Train a Reward Model

we need pairwise comparison dataset to train a reward model. In the InstructGPT paper, authors used 4~9 ranked continuations on the same prompt. For instance, A < B < C = D < E is a ranked sequence and one can sample two arbitrary samples(A and C). Here, C wins over A on the human preference. Thus we model logit of C - logit of A to be the log odds of C being a better demonstration than A. logit of X can be computed by a linear head attached at the top of a transformer decoder. We use off-the-shelf dataset from hh-rlhf by anthropic. This dataset is already flat so we don't need to worry about sampling schemes discussed in InstructGPT paper.

Train a SFT(supervised finetuned) model (WIP)

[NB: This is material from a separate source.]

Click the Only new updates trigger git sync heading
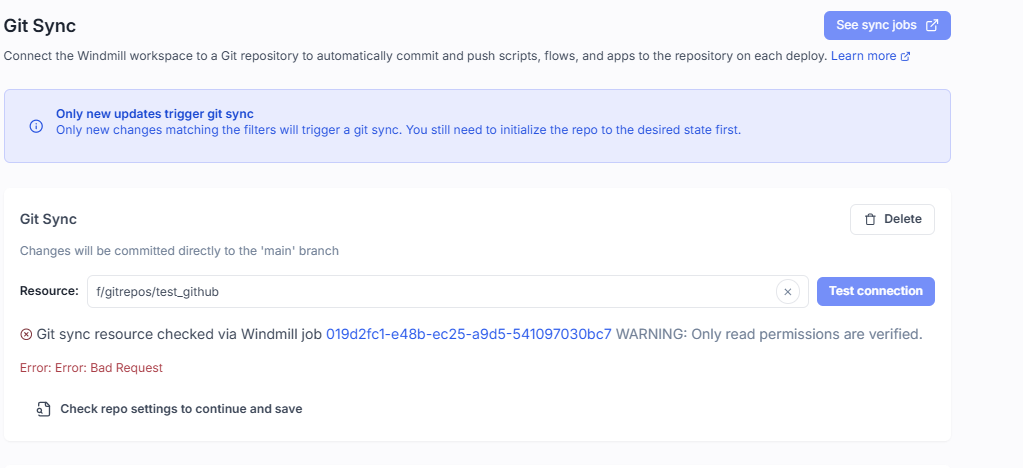The image size is (1023, 468). 155,114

We can train SFT model with standard next-token-prediction using slimorca-dedup.

Train a PPO model (WIP)

Now that we have a reward model and a SFT model, we can do reinforcement learning with off-the-shelf RL packages designed for language models. We use trlto reinforce the SFT model. In PPO stage, we keep copy of SFT model for reference. This reference model allows behavior model to learn to increase human preference while avoiding reward hacking. Specifically, behavior model first generates a completion given prompt. Token distributions are kept close to reference model via minimising KL-divergence against reference model's token distribution. A completion is fed to reward model to get a reward score. KL term and reward score are summed and regarded as a reward for PPO algorithm.

Quickstart

  • Prepare virtual environment (optional)
conda create -n easy-rlhf python=3.8
  • Clone and install requirements
git clone https://github.com/DaehanKim/EasyRLHF.git
cd EasyRLHF
pip install .
  • Unzip hh-rlhf dataset and train a reward model by using rm_train cmd
cd data
find . -name '*.gz' -print0 | xargs -0 gzip -d
rm_train --devices "0,1,2,3" \
--output_dir "outputs/my-model" \
--train_data data/helpful-base/train.jsonl,data/helpful-online/train.jsonl,data/helpful-rejection-sampled/train.jsonl \
--valid_data data/helpful-base/test.jsonl,data/helpful-online/test.jsonl,data/helpful-rejection-sampled/test.jsonl
  • Alternatively, you can use scripts/rm_train.sh for more customized settings

Notes

  • Default model is gpt2-xl(1.5B) and the loss is binary cross entropy.
  • Deepspeed config is in configs/ds_config.yaml where you can set your preferred distributed setting. Default is set to Zero-2 Parallelism.
  • ToDo
    • basic reward model training
    • basic SFT model training
    • basic PPO model training

RRHF Overview

TBD

DPO Overview

TBD

IPO Overview

TBD


References

License

This project just binds libraries and datasets from various sources, so is under license terms of corresponding sources. Binding script itself is licensed MIT.